You could be mistaken for thinking that, with 25 navy vessels in the harbour (including one from China and one from Singapore), our yachts being searched for bombs, helicopters doing circling routes over the beach and navy officers clogging up the streets, cafes and port. Thankfully no, this was all in preparation for the President of Indonesia's visit to Labuan Bajo, a bustling town which owes its mark on the tourist map to the Komodo dragons and the Komodo National Park just across the bay. So what do the lucky people of Labuan Bajo owe the pleasure of a visit by their very own Susilo Bambang Yudhoyono? A yacht rally whose participants have taken over the restaurants, cafes and the only bakery in town for 10 days as the three routes of the rally converge and continue their journey westward!

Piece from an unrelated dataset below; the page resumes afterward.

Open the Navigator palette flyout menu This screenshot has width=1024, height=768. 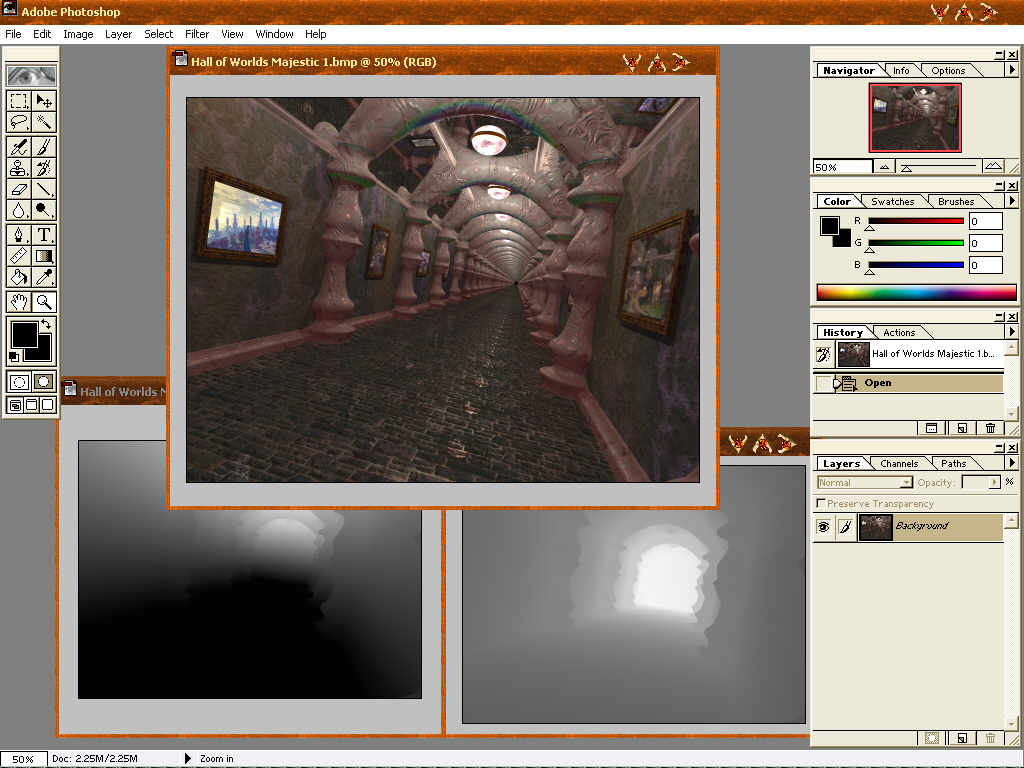pyautogui.click(x=1011, y=70)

We had just spent the best part of a week in the Taka Bonerate National Park, a world class dive site, containing the worlds third largest atoll and some not very inhabited islands. It was a stark contrast to Benteng, our previous city stop, where we had guides walk with us everywhere and haggle at the markets while we tried to save 2c off our carrots. Other excellent features of our time in Benteng was our releasing of a 3 month old baby turtle into the wild (we named him Bruce) who had been protected for conservation by a small village. After this excitement and watching Bruce swim strongly into the big blue, we were taken to a remote village where we went through their welcome ceremony which included some women channelling a village spirit from the past, us being in a water fight with the local kids, all rounded up with a sing along and being swung on a giant swing. The local government officials and the Vice Regent of the island also joined us and they had a blast. All in a days work!

An overnight 150nm sail was marked by Hugh and I seeing a humpback whale for the first time. Gracefully swimming through the water and blowing water high in the air we were enraptured by its enormity being about 10m long. A most awesome sighting! And with that it slapped its tail and dove below! We also had our first night sail with the spinnaker up, sailing for about 16 hours in company with our friends on Hokulea and Kite, we made excellent time in <10kts of breeze. Our arrival at Labuan Bajo was a real introduction into full swing 'tourism dominated' Indonesia. Some people here spoke English, could not give two hoots about having visitors in town and enjoyed the business that we brought to town as we emptied them out of long life milk, beer and cheese. We had been warned by our guides that with the end of the eastern route of the rally, so did the innocence and relative naivety of the townships. We had to haggle for our trips on local transport which was either in a vemo (van that could seat 10 people), an ojek (motorbike) or the flat bed of a cement truck which we ended up catching one night home after dinner. But it has all been fun, and we feel quite spoiled by the hospitality and generosity that has been shown to us by our hosts in the various small towns on the way through.

We decided to leave Labuan Bajo and seek respite in the National Park. We will get as up close and personal as you can get to what are touted to be aggressive dragons. Unfortunately we will be unable to meet the President, but I sent him my regards and hope to have a coffee with him one day soon!